Yeah, I just overlay a little bit from what Dave's saying. These opportunities are starting to rear their head. I think where we're seeing them is predominantly in our big core markets, the ones that we know really well, where we have a good presence and a good reputation. So we're seeing a lot of these deals are still like coming across our desk. And I think there are some like interesting themes as well in our portfolio where we've become deeper because of our portfolio involvement in those themes. And so we feel that we've become more experts at them. And yeah, I think there's, it continues to be great opportunities in our like in our wheelhouse, I'd say, to start to execute on as and when we bring in more capital.
That's very helpful. That's it for me. Thank you. Super. Thanks, Linus.
Thank you. Once again, as a reminder to ask your question, please press star 1 and 1 on your telephone and wait for your name to be announced. Once again, it's star 1 and 1 for any question. We are now going to proceed with our next question. The questions come from the line of Amin Karik. Please ask your question. Your line is opened.

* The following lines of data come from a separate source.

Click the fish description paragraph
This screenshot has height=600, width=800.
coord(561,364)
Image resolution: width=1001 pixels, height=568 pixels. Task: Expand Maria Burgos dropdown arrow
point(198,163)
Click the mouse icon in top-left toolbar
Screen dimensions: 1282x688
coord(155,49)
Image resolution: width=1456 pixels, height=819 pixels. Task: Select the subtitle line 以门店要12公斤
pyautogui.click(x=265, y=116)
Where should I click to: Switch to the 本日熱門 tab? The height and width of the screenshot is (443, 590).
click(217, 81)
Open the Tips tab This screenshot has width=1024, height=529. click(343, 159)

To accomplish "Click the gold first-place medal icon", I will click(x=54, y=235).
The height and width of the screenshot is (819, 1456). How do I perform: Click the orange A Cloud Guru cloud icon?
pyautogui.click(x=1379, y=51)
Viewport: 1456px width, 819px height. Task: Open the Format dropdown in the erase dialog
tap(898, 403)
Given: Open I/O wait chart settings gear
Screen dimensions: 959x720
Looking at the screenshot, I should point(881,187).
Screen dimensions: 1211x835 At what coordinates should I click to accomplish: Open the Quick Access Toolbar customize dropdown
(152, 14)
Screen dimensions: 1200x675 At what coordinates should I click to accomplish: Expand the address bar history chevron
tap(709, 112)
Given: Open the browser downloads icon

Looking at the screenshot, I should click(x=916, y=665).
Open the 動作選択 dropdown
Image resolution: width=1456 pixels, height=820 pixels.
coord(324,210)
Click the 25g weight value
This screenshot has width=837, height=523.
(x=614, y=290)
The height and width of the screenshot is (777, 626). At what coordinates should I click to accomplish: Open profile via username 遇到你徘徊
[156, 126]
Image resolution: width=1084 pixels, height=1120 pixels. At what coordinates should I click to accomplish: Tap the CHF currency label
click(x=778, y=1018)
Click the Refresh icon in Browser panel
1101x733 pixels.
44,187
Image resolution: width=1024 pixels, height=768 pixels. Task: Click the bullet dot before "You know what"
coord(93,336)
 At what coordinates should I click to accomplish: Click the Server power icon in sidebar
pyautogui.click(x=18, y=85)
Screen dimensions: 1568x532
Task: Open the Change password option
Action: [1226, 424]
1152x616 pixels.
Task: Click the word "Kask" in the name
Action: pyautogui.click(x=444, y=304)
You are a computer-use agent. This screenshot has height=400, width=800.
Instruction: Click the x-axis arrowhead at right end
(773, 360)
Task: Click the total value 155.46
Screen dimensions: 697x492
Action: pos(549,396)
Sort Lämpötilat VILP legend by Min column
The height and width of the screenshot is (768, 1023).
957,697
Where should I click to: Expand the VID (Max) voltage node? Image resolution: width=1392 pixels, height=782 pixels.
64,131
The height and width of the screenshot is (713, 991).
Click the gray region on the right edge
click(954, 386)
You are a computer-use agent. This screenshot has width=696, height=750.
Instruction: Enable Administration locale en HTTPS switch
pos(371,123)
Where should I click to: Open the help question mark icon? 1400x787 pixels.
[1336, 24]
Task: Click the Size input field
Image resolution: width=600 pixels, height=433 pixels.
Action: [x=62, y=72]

Good afternoon, gents, and thanks for taking my questions. So maybe if we start off, could you tell us or give us some indication about how large percentage of your portfolio you expect to be out raising capital in H2 or the coming 12 months? Because I mean, it ties into both your statements about exit, I suppose, because this could be a good opportunity for you to piggyback, but also on the confidence of NAV growing from here. I suppose the easiest way to have that crystallize is if you have new rounds with fresh transaction values you could use on your NAV. Yeah.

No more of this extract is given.